ZADANIE 1:
Proszę przedstawić w formie listy akapit artykułu rozpoczynający się od słów „Phoenix Suns pokonali na wyjeździe”, zachowując jego główne informacje.

STRONA:
━━━
NBA: dogrywka w Charlotte, Andre Drummond nowym graczem Lakers
- Dodał: Michał Rejterowski
- Data publikacji: 29.03.2021, 06:25
Phoenix Suns pokonali na wyjeździe Charlotte Hornets. Do wyłonienia zwycięzcy potrzebne było dodatkowe pięć minut. Portland Trail Blazers okazali się lepsi od Toronto Raptors. W międzyczasie Los Angeles Lakers podpisali nowego środkowego.
Charlotte Hornets – Phoenix Suns
Pierwszy mecz niedzielnej kolejki jak zwykle rozpoczął się dużo wcześniej od pozostałych. Na trybunach zasiadło niemal cztery tysiące kibiców. Zawodnicy dostarczyli niemałych emocji. Tempo gry było intensywne od pierwszych minut. Hornets z powodzeniem starali się pokazać, iż potrafią utrzymać wysoki poziom bez swojego kontuzjowanego rozgrywającego – LaMelo Balla. Godny podziwu wśród gospodarzy był zwłaszcza ruch piłki, dzięki któremu gracze dochodzili do dogodnych pozycji rzutowych w pierwszej części spotkania. Devonte Graham wrócił do wyjściowego składu poprzez sytuację ze wspomnianym Ballem. Zawodnik robił dziś wszystko aby udowodnić swoją wartość i zakończył spotkanie z 30 punktami na koncie. Goście z Phoenix pokazali dlaczego zajmują drugie miejsce w Konferencji Zachodniej. Podopieczni Monty’ego Williamsa dotrzymali kroku gospodarzom w pierwszej połowie, a następnie zaczęli budować przewagę która na początku czwartej kwarty osiągnęła 17 punktów. Jednak gospodarze nie stracili zapału do gry. Kolejne trafione trójki Grahama przeplatały akrobatyczne popisy pod koszem w wykonaniu Milesa Bridgesa. Po długiej pogoni, zawodnikom Hornets udało się doprowadzić do remisu na nieco ponad pół minuty do końca regulaminowego czasu gry. Mieli nawet szansę zakończyć spotkanie na swoją korzyść przed upływem 48 minut, jednak rzut Grahama odbił się od obręczy. Dogrywka przebiegała wyrównanie z lekkim wskazaniem na Suns, którzy stale posiadali nieznaczną przewagę. Po kolejnej trójce Grahama, na tablicy widniał wynik 97:95 dla przyjezdnych i 45 sekund do końca. Gospodarze bohatersko przejęli piłkę w następnej akcji, jednak kolejna próba zza łuku nie znalazła drogi do kosza. Reszta spotkania przebiegła na wzajemnym wymuszaniu rzutów osobistych w których goście okazali się być bezbłędni. Chris Paul dopełnił formalności i drużyna z Arizony mogła cieszyć się z kolejnego zwycięstwa.
━━━
ZADANIE 2:
Proszę przytoczyć odcinek wierszy zamieszczonych poniżej, od pierwszego z nich aż do wiersza zawierającego „coding (173, 738)” włącznie, zastępując „Delivery” przez „Shipping” i pozostawiając resztę bez zmian. Obrazów nie należy uwzględniać w odpowiedzi.
━━━
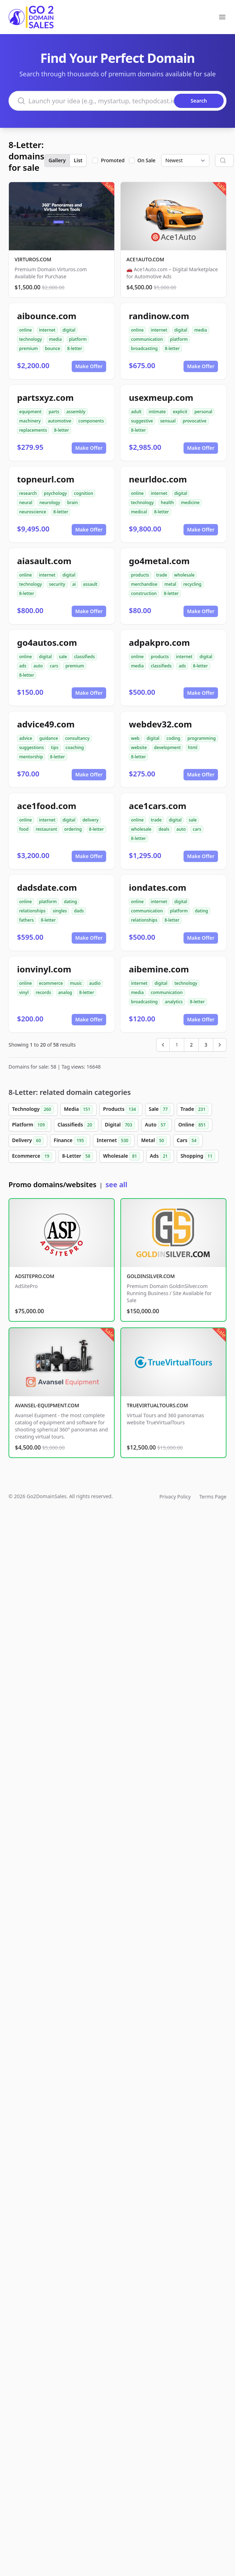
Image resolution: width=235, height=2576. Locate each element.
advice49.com (46, 724)
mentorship (31, 757)
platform (78, 339)
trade (161, 575)
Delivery (28, 1140)
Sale (159, 1109)
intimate (157, 412)
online (25, 330)
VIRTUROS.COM (33, 259)
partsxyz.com (45, 397)
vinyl (24, 992)
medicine (190, 503)
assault (90, 584)
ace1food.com (46, 806)
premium (28, 348)
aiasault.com (44, 561)
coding (173, 738)
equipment (30, 412)
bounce (52, 348)
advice (25, 738)
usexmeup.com (161, 397)
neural (25, 503)
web (135, 738)
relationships (32, 911)
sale (63, 657)
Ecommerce (32, 1156)
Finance (70, 1140)
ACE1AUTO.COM (145, 259)
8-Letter (77, 1156)
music (76, 983)
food (23, 829)
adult (136, 412)
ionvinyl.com (44, 969)
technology (30, 339)
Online (193, 1125)
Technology (33, 1109)
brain (72, 503)
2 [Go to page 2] (191, 1044)
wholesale (184, 575)
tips (54, 747)
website (139, 747)
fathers (26, 920)
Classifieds (76, 1125)
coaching (75, 747)
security (57, 584)
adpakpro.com (159, 642)
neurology (49, 503)
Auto (156, 1125)
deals (164, 829)
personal (203, 412)
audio (94, 983)
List (78, 160)
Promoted (113, 160)
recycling (192, 584)
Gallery (57, 160)
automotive (59, 421)
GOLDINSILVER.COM (151, 1276)
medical (139, 512)
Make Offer (89, 366)
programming (201, 738)
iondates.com (157, 887)
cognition (83, 493)
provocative (195, 421)
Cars (188, 1140)
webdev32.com (160, 724)
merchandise (144, 584)
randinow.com (159, 316)
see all (116, 1184)
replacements (33, 430)
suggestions (31, 747)
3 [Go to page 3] (205, 1044)
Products (121, 1109)
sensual (168, 421)
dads (79, 911)
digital (68, 330)
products (140, 575)
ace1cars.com (157, 806)
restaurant (46, 829)
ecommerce (51, 983)
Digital (120, 1125)
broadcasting (144, 348)
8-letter (74, 348)
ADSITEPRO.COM (34, 1276)
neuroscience (32, 512)
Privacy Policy (175, 1496)
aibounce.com (46, 316)
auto (38, 666)
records (43, 992)
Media (78, 1109)
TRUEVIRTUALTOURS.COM (157, 1405)
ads (22, 666)
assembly (76, 412)
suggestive (142, 421)
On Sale (146, 160)
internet (47, 330)
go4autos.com (47, 642)
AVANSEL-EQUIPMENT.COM (47, 1405)
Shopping (197, 1156)
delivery (90, 820)
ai (74, 584)
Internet (114, 1140)
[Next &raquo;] (219, 1045)
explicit (180, 412)
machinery (30, 421)
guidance (48, 738)
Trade (194, 1109)
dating (70, 902)
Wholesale (121, 1156)
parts (54, 412)
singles (60, 911)
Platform (30, 1125)
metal (170, 584)
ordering (73, 829)
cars (54, 666)
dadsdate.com (47, 887)
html (192, 747)
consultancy (77, 738)
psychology (55, 493)
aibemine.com (159, 969)
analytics (173, 1002)
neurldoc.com (158, 479)
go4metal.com (159, 561)
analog (65, 992)
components (91, 421)
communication (147, 339)
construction (144, 593)
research (28, 493)
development (167, 747)
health (167, 503)
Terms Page (212, 1496)
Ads (160, 1156)
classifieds (84, 657)
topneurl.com (46, 479)
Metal (153, 1140)
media (55, 339)
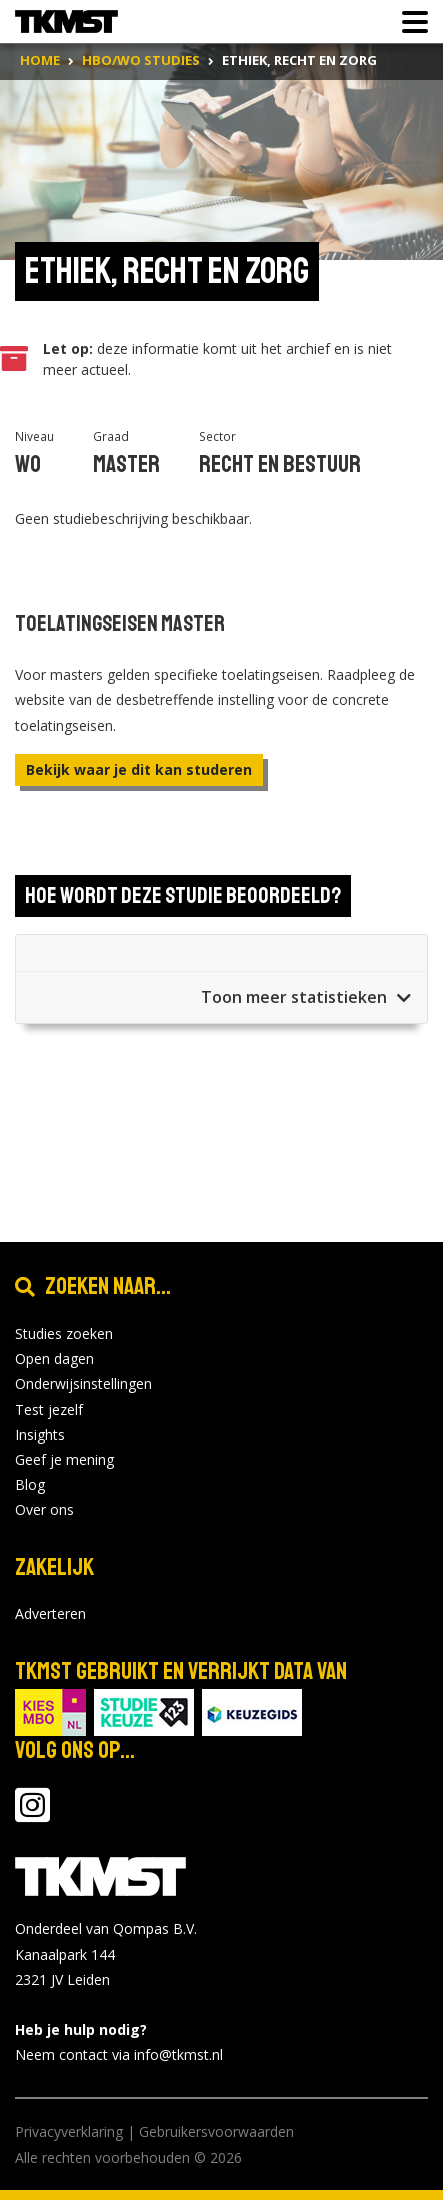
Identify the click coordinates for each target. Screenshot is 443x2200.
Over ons (44, 1509)
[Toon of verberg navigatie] (409, 22)
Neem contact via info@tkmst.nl (119, 2054)
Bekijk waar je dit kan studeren (139, 769)
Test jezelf (49, 1409)
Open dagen (54, 1358)
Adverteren (50, 1613)
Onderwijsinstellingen (83, 1383)
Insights (40, 1434)
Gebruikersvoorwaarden (216, 2131)
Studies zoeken (64, 1333)
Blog (30, 1484)
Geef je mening (64, 1459)
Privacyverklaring (69, 2131)
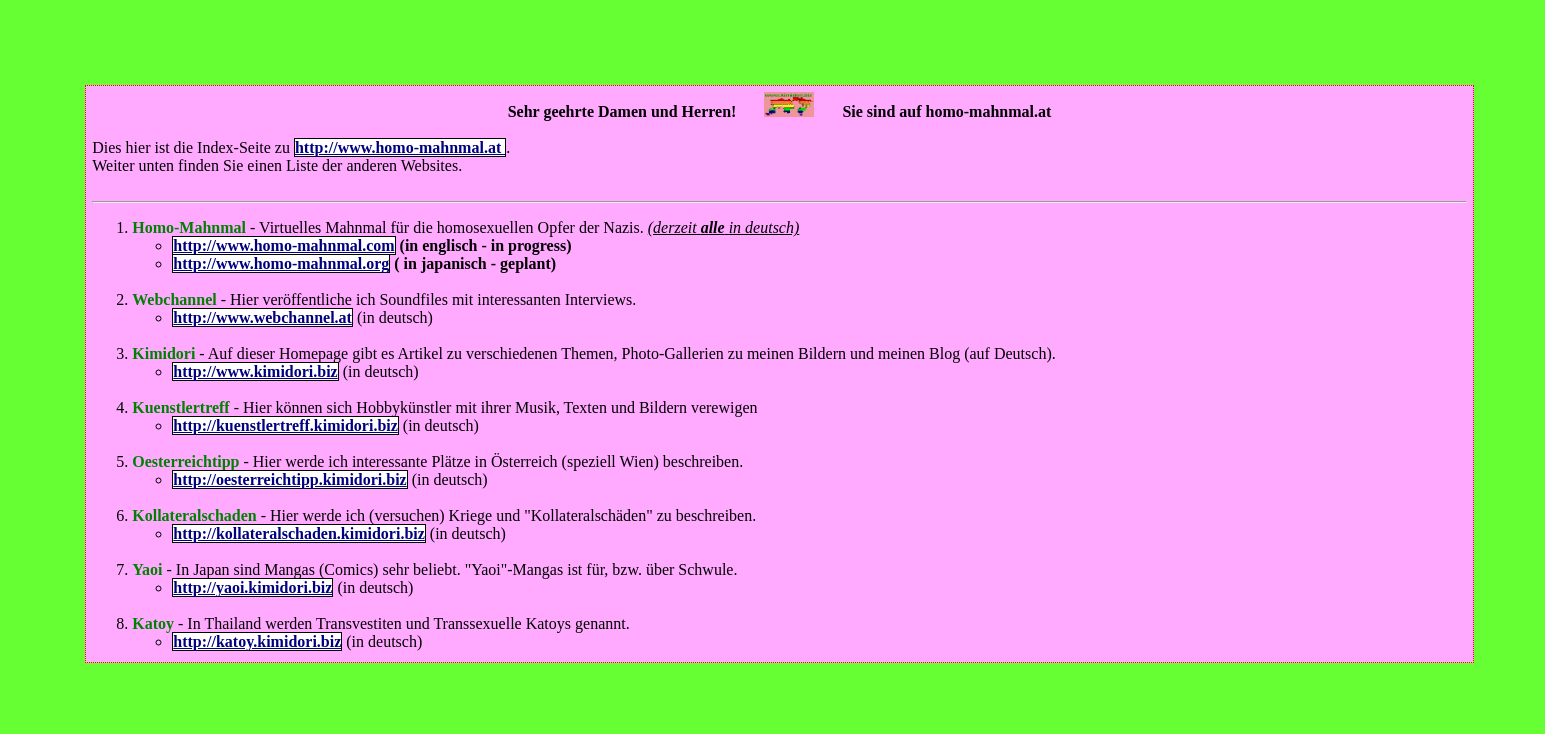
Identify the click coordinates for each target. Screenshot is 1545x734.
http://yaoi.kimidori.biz (252, 587)
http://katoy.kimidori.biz (257, 641)
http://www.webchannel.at (262, 317)
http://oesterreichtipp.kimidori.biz (289, 479)
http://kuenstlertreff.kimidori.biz (285, 425)
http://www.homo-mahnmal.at (400, 147)
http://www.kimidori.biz (255, 371)
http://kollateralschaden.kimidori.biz (299, 533)
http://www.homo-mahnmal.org (281, 263)
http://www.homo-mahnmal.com (283, 245)
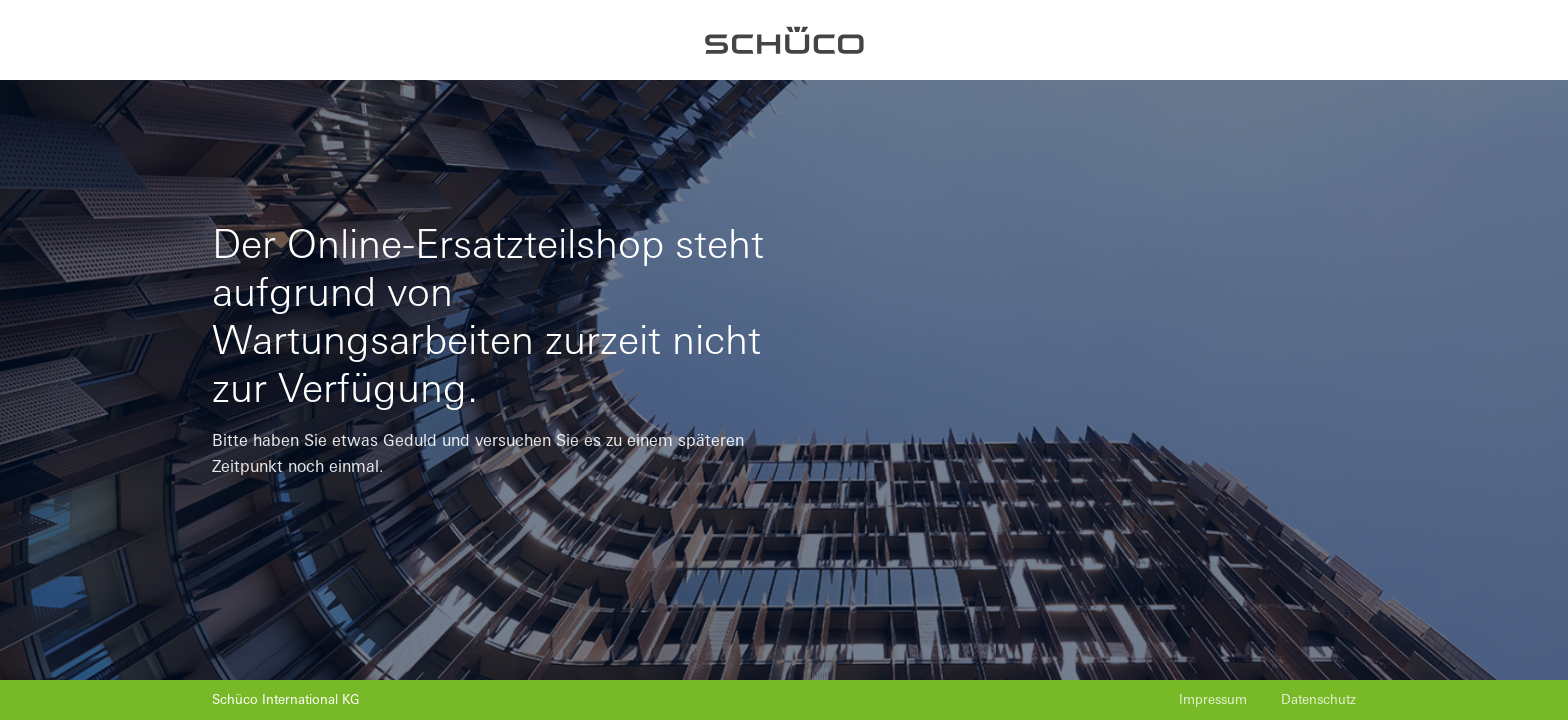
━━━
ODPOWIEDŹ PISEMNA 1:
- Phoenix Suns wygrali na wyjeździe z Charlotte Hornets.
- Zwycięzcę tego meczu wyłoniła dopiero pięciominutowa dogrywka.
- Portland Trail Blazers pokonali Toronto Raptors.
- Los Angeles Lakers podpisali kontrakt z nowym środkowym.

ODPOWIEDŹ PISEMNA 2:
Image resolution: width=235, height=2576. Locate each element.
advice49.com (46, 724)
mentorship (31, 757)
platform (78, 339)
trade (161, 575)
Shipping (28, 1140)
Sale (159, 1109)
intimate (157, 412)
online (25, 330)
VIRTUROS.COM (33, 259)
partsxyz.com (45, 397)
vinyl (24, 992)
medicine (190, 503)
assault (90, 584)
ace1food.com (46, 806)
premium (28, 348)
aiasault.com (44, 561)
coding (173, 738)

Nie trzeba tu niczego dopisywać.